Research Summary
Dr. De Marzo’s research focuses on prostate cancer, paying special attention to prevention. His research group has postulated that a common lesion often associated with inflammation—called proliferative inflammatory atrophy (PIA)—may represent a risk factor or precursor lesion to prostate cancer. This research has implications for prevention and chemoprevention of prostate cancer.
Dr Marzo’s laboratory is also using genetically engineered mouse models and cell culture systems to study the role of the MYC oncogene in prostate cancer cell neoplastic transformation and cell growth regulation. Since MYC is a key regulator of stem cells, these studies have direct implications for stem cell models of prostate cancer formation.

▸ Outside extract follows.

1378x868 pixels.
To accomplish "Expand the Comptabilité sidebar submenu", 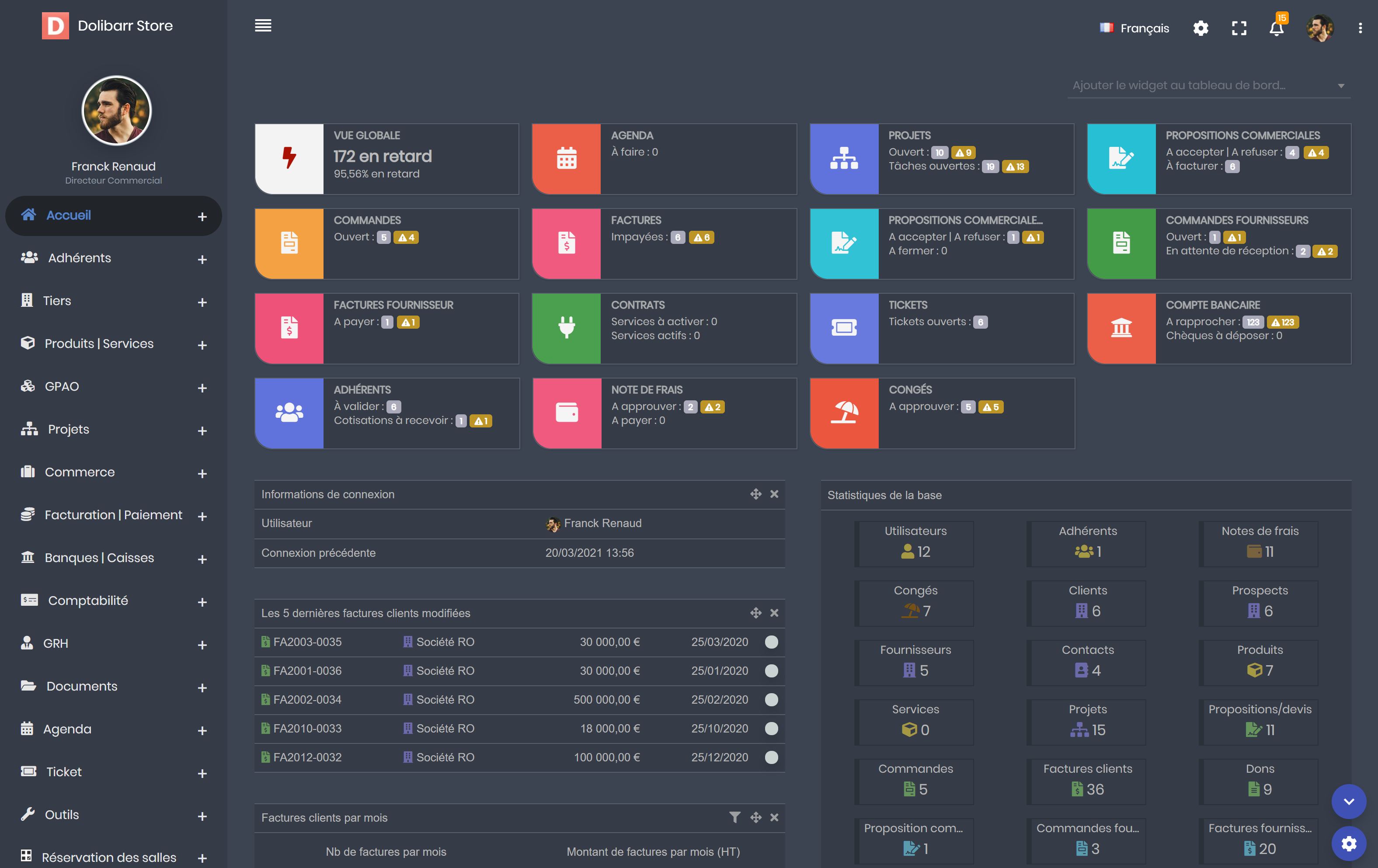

Additionally, the laboratory also has been leading efforts to apply novel biomarkers to human prostate tissues, to provide tissue banking for the prostate cancer research program, and to develop tissue microarrays and tissue microarray software.
Lab
Dr. De Marzo's laboratory is focused on developing new insights into the molecular pathobiology of prostate cancer. For example, they are focused on determining the cell type of origin and the molecular mechanisms involved in neoplastic transformation in the prostate.
His laboratory performs translational research to interrogate biomarker expression in human prostate tissues, where such biomarkers might aid the pathologist in making a diagnosis on challenging biopsy cases, help to predict outcome, help determine whether a given pathway alteration is present, or help to determine whether a drug has hit its target.
Additionally, Dr. De Marzo's lab is involved in tissue banking, tissue microarray technology, tissue microarray software and database design, and image analysis of tissue microarrays.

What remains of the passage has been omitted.